Another unexplained yet key factor is the unusually severe congenital deformities—extensive loss of brain tissue, unusually smooth, wrinkleless brains, many calcium deposits, and smaller cerebellums—seen in the Brazilian microcephaly cases. These features are not characteristic of microcephaly caused by other pathogens, such as toxoplasmosis, cytomegalovirus, or rubella.
And, presuming that Zika virus indeed causes microcephaly, how or why is it able to cross the human placenta and enter the fetal brain? [In December 2015, the Pan American Health Organization reported that Zika virus RNA was identified by reverse transcription-polymerase chain reaction (RT-PCR) in amniotic fluid samples from two pregnant women whose fetuses were found to have microcephaly by prenatal ultrasound. Moreover, Zika virus RNA was identified in multiple fetal body tissues, including the brain of an infant with microcephaly (3).] Remarkably, only a handful of viruses cross the human placenta and infect the fetus with any notable frequency (4). These include rubella virus, cytomegalovirus, and HIV; none of which is related to Zika virus. Yellow fever, dengue, and West Nile viruses, which are related to Zika virus, are not known to harm embryos.
Since most Zika virus infections are either asymptomatic, or present with flu-like symptoms that mimic other infections, a rapid diagnostic test for Zika infection is needed to accurately measure the prevalence of the virus in a population, and to measure its spread. Such a test might also help sort out whether the Brazilian microcephaly cases indeed have been due to Zika, rather than to another virus, such as the related dengue virus. Efforts are currently underway to develop Zika-specific immunological reagents for these purposes.
Vaccine researchers say that a vaccine against Zika virus may be available for testing by the end of 2016. But, even if the vaccine were effective, how long might it take for it to gain approval?
Meanwhile, an increasing, but still small number of Zika virus infections are being detected in the continental United States. With the exception of the Texas case noted above, all cases have thus far involved travelers who recently returned from overseas. Thus, with the exception of the Texas case, there is no evidence yet for local transmission here. But that well might change as summer approaches.
So, Zika now joins Lyme, West Nile, Chagas, dengue, and chikungunya on the list of recently emergent arthropod-borne diseases. Still, as we’ve noted, it is not yet clear how much of a threat Zika virus actually poses. Regardless, until that is known, it will be necessary to prepare for the worst. Even if the threat of Zika has been vastly overblown, progress towards its containment will pay important dividends in the containment of established threats, such as dengue and chikungunya.
And, if Zika is indeed a dangerous pathogen that is responsible for severe birth defects, then current conditions—global warming, more people traveling worldwide on jet airliners, cities in tropical countries becoming larger and ever more crowded—don’t portend well for the future.
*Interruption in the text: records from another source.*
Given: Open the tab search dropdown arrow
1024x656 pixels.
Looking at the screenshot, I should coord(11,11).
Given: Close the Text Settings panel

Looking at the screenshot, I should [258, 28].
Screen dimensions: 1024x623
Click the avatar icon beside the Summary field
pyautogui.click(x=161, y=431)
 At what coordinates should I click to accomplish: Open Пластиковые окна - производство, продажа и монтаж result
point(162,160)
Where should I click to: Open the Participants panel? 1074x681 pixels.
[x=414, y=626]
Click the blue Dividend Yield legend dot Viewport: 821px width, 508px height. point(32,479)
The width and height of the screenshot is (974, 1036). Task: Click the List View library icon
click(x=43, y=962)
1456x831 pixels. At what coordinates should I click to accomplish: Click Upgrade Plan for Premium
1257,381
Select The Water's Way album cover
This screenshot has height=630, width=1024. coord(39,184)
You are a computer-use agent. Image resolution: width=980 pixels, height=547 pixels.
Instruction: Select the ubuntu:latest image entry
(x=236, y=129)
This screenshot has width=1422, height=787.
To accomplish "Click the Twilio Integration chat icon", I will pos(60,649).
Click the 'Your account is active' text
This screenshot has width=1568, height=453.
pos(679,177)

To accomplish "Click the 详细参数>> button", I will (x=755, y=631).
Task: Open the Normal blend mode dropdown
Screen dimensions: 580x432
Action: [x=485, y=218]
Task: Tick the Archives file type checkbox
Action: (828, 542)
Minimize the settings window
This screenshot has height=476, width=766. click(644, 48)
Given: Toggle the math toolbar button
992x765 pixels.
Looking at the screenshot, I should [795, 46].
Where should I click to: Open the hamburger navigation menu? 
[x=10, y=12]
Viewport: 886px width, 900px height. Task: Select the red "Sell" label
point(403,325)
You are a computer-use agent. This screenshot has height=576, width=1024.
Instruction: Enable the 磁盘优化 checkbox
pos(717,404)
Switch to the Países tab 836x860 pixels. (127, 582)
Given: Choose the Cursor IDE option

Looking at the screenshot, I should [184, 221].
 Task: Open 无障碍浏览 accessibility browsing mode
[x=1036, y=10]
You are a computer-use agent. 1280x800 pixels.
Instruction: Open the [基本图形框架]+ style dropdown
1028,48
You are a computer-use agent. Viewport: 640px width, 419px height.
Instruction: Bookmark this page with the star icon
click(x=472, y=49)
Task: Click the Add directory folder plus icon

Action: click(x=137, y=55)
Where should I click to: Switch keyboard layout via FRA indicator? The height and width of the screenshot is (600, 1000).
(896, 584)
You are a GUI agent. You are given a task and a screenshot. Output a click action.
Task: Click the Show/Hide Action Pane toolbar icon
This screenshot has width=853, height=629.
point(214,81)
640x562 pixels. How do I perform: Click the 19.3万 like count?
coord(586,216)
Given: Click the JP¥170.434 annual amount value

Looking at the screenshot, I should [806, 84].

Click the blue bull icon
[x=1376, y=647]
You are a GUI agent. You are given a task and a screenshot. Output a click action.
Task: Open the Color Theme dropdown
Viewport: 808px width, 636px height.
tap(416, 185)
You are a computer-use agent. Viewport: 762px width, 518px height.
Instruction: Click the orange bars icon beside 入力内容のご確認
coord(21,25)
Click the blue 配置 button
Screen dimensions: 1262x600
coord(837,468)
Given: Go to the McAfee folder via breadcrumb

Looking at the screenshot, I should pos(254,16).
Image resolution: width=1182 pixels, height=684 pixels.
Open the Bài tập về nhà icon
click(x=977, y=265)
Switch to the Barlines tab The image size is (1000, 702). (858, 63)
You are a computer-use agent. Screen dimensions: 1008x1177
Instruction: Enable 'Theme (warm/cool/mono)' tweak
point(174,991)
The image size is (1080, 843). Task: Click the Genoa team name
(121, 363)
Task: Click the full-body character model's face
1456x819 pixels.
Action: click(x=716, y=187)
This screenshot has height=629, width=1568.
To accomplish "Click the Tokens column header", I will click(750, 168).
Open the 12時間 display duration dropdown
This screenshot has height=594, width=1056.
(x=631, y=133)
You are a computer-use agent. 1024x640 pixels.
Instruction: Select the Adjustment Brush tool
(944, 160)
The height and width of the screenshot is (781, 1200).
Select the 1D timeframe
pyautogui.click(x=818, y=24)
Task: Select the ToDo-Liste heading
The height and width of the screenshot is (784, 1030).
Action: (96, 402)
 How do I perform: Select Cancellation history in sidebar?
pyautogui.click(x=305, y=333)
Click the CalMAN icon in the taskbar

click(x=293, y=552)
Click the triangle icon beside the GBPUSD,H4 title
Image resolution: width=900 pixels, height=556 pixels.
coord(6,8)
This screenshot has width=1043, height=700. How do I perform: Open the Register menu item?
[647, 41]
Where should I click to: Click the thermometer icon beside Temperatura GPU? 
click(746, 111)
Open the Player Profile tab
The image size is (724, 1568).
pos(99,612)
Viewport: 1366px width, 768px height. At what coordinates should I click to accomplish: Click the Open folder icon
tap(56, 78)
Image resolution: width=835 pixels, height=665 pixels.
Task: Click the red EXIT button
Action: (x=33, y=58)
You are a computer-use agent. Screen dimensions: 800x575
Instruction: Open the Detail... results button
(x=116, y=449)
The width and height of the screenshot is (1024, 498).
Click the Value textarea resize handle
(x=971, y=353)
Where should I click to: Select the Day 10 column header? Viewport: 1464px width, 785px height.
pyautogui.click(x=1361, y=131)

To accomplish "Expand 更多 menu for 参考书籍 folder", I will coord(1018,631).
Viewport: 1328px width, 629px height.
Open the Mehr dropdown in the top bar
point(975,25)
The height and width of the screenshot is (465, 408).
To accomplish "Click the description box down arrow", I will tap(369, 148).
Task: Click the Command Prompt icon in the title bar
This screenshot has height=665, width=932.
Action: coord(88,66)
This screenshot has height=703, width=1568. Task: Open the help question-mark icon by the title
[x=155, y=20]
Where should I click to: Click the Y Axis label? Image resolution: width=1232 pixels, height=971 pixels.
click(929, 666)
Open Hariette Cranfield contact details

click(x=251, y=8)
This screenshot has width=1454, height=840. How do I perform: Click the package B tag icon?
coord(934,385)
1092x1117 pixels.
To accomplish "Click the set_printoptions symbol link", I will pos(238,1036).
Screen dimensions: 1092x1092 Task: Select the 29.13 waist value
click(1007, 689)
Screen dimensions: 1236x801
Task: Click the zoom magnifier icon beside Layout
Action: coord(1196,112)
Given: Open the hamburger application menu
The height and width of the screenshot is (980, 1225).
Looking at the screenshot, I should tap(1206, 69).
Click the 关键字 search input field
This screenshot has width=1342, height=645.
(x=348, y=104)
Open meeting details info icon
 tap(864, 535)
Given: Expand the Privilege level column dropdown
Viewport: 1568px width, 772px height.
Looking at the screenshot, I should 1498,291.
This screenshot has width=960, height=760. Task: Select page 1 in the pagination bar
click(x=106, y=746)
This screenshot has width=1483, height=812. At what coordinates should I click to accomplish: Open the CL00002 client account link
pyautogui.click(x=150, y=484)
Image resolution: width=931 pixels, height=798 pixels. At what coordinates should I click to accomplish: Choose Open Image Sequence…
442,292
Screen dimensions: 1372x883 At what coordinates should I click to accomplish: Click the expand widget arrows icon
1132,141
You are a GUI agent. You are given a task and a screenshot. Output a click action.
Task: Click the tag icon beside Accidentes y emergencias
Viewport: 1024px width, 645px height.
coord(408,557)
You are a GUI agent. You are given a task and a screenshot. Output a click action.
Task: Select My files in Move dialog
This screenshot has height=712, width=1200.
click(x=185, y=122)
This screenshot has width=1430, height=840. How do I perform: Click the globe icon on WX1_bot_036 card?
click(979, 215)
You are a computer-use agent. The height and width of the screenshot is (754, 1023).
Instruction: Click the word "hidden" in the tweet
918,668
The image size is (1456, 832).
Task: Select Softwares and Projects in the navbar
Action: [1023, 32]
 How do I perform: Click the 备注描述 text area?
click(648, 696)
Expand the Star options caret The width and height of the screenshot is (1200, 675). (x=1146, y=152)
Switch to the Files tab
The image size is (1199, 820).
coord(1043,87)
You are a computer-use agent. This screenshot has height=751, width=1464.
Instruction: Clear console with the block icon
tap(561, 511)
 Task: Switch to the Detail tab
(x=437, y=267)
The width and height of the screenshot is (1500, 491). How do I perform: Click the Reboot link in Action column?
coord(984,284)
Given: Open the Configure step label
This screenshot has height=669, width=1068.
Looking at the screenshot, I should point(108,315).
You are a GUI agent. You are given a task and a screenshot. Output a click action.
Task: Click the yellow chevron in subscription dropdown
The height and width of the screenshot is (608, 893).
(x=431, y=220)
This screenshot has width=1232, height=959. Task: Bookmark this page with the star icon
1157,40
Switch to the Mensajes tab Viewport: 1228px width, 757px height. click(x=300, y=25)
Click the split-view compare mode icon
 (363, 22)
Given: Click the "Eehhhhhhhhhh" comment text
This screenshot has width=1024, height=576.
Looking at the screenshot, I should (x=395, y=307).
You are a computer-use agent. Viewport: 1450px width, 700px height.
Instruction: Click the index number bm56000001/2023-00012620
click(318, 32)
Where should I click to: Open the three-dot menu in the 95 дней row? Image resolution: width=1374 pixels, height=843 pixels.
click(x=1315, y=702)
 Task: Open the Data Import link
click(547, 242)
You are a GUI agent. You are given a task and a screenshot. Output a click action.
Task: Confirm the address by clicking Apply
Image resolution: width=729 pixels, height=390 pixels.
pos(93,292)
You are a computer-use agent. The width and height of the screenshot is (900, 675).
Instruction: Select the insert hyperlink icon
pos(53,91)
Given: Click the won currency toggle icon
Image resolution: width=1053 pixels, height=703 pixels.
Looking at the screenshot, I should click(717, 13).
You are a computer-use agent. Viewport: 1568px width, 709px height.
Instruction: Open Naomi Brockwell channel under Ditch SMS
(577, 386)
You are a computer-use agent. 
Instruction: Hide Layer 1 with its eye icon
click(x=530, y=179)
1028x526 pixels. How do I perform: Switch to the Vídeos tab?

Stand by for new developments.
1. The Struggle Against Yellow Fever: Featuring Walter Reed and Max Theiler, Posted on the blog May 13, 2014.
2. Foy, B.D., K. C. Kobylinski, J.L. Foy, et al., 2011. Probable Non–Vector-borne Transmission of Zika Virus, Colorado, USA, Emerg Infect Dis. 17: 880–882.
3. Pan American Health Organization. Neurological syndrome, congenital malformations, and Zika virus infection. Implications for public health in the Americas—epidemiological alert. Washington DC: World Health Organization, Pan American Health Organization; 2015. This paper is in Spanish.
4. Norkin, L.C., Virology: Molecular Biology and Pathogenesis, ASM Press, 2010.